Roast or smoke a 12 pounder this Sunday


 

DanHoo

TVWBB Olympian
I'm not hosting turkey day this year and I've had a 12 pounder in the freezer, so It is getting cooked for Sunday dinner.

I'm trying to decide if I should roast it, or smoke it.

Spatchcock? Quarter? or keep whole?

WSK or the BGE ?

I'm Open to suggestions, this is in the early stage of my planning, and I think the only thing I've settled on is the wine.

It's defrosting in the fridge and I'll do an overnight dry brine starting tomorrow afternoon so I have a little time to read some ideas and make a plan.
 
About thirty years ago my Dad had an extra turkey that he had gotten from work I think. Well, he decided that he was going to cook it on his Weber kettle. I tried some of it and it was certainly edible. My mom and dad enjoyed it a lot more than I did however, although he never did it again. I personally just didn't enjoy the smoke infused flavor of turkey from the grill. I guess I'm just a traditionalist when it comes to turkey. That being said, try it on the grill.

_Requirement 1_
According to the turkey forum post, what is the only thing the poster has settled on so far?
_Requirement 2_
Extract the passage of the turkey forum post starting at "Roast or smoke" and ending at "or keep whole?".

_Data to examine_
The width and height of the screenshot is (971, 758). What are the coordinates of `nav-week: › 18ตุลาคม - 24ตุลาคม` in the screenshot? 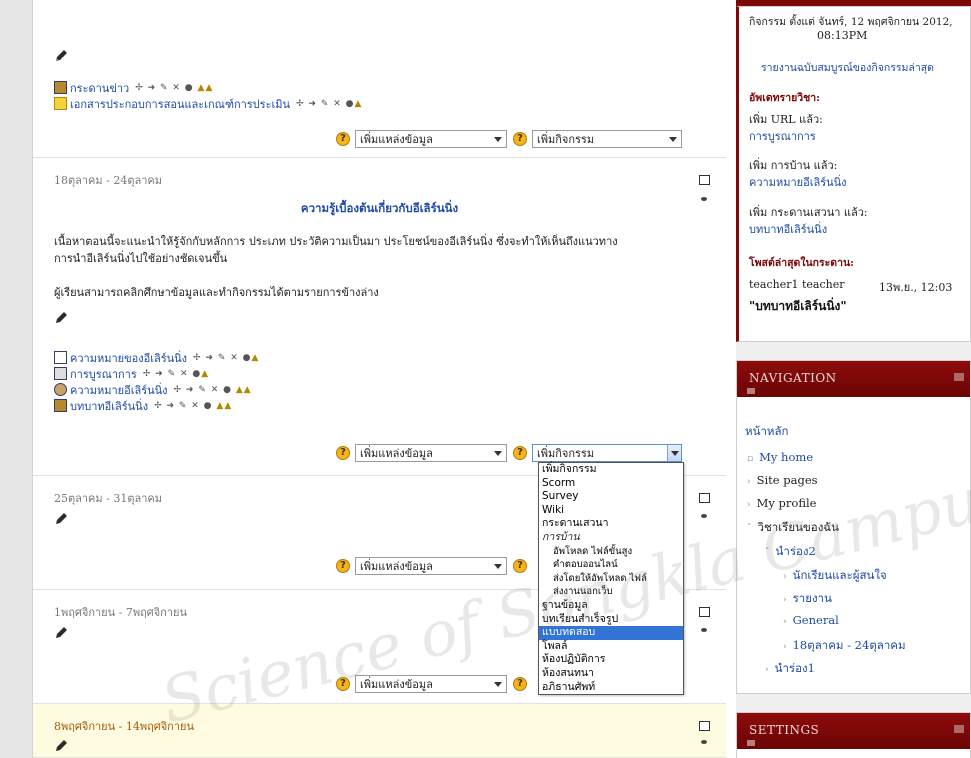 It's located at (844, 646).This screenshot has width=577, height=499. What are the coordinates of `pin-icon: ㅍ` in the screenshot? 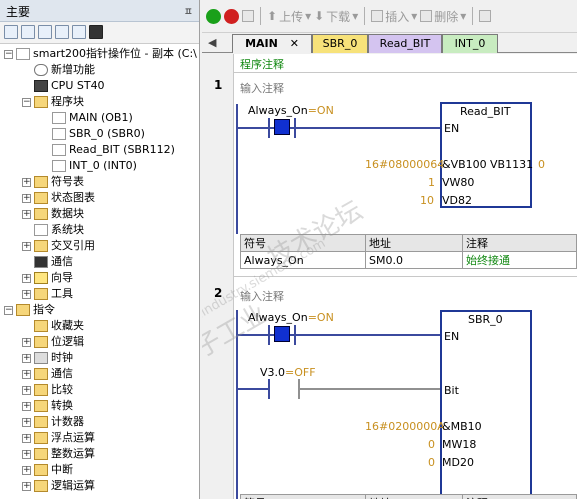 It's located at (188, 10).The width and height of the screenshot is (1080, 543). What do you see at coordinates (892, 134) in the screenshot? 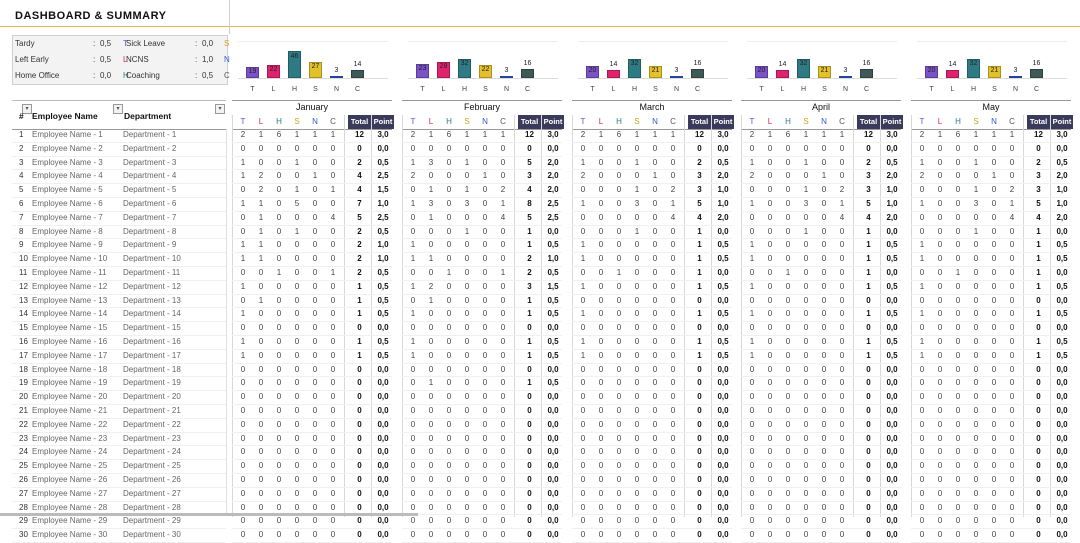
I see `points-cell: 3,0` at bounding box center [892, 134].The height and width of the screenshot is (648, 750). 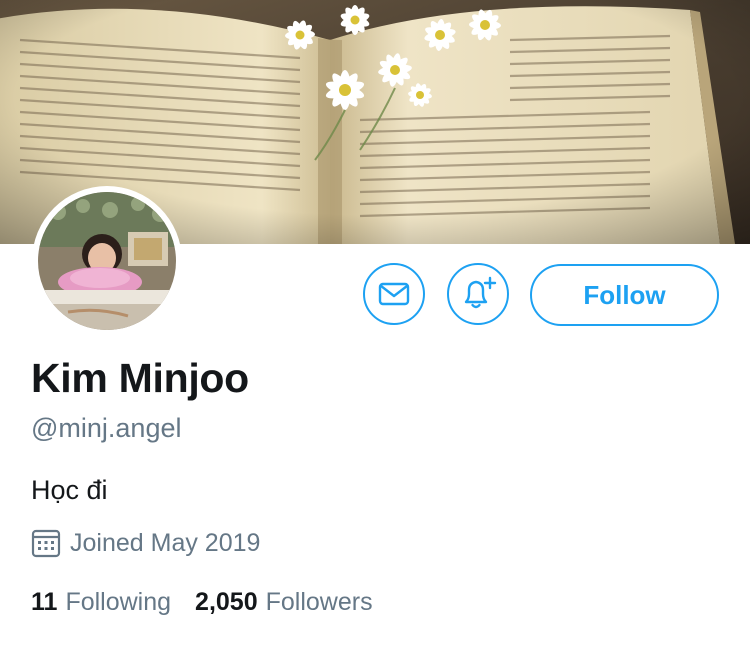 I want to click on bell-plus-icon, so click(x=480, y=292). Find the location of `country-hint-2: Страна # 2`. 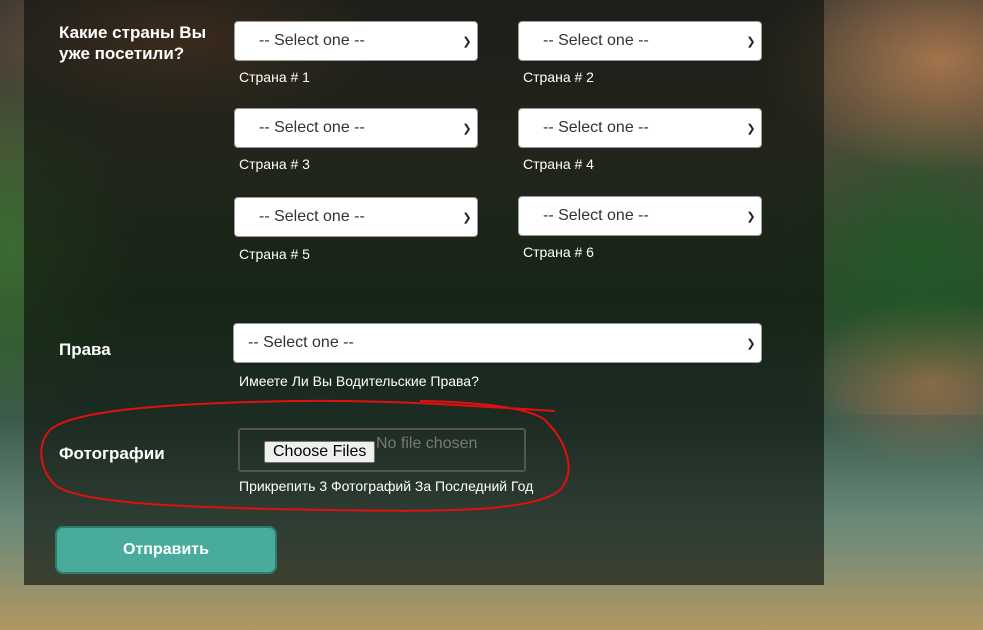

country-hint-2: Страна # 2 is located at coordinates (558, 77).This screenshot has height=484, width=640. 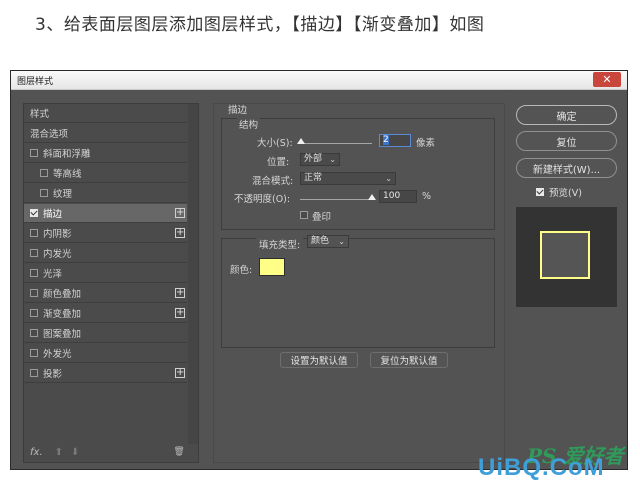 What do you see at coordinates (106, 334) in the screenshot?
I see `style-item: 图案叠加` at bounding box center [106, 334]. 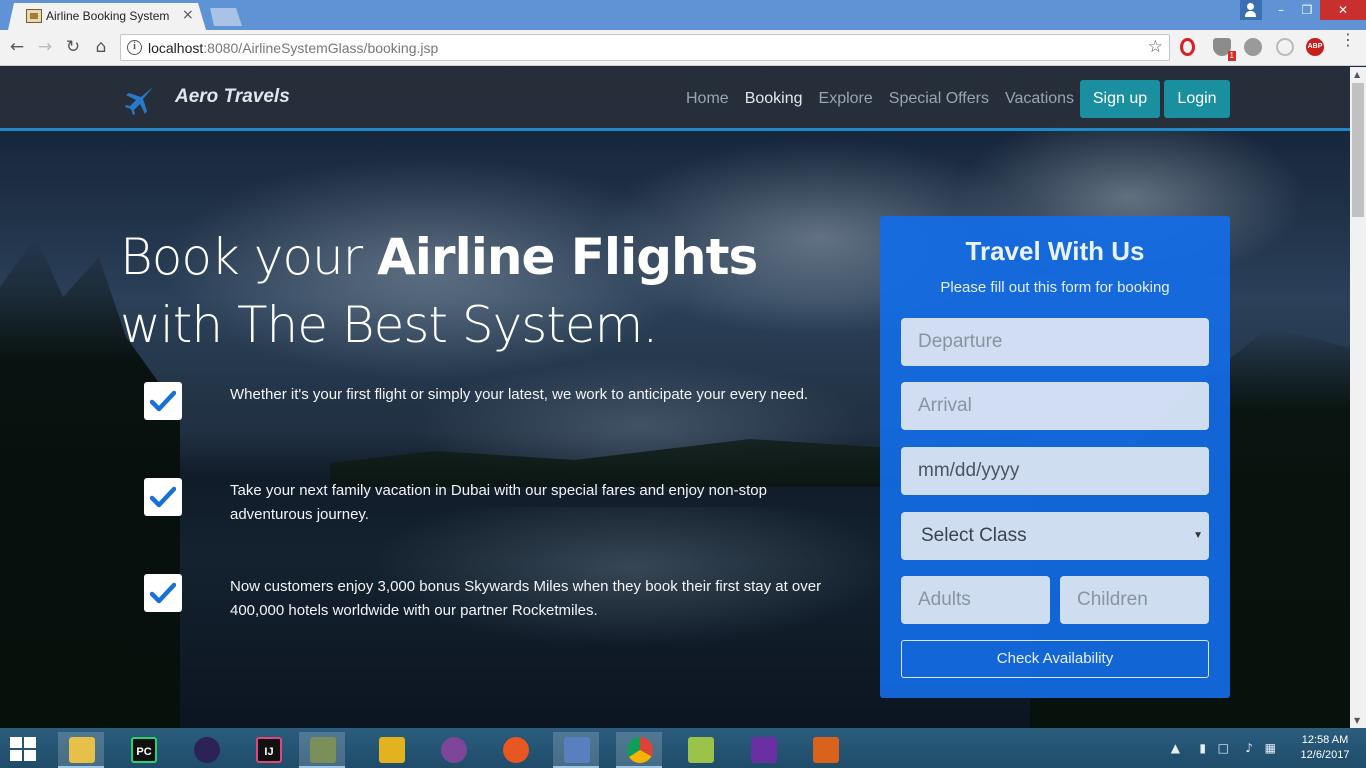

_Task response 1_
The wine.

_Task response 2_
Roast or smoke a 12 pounder this Sunday


 

DanHoo

TVWBB Olympian
I'm not hosting turkey day this year and I've had a 12 pounder in the freezer, so It is getting cooked for Sunday dinner.

I'm trying to decide if I should roast it, or smoke it.

Spatchcock? Quarter? or keep whole?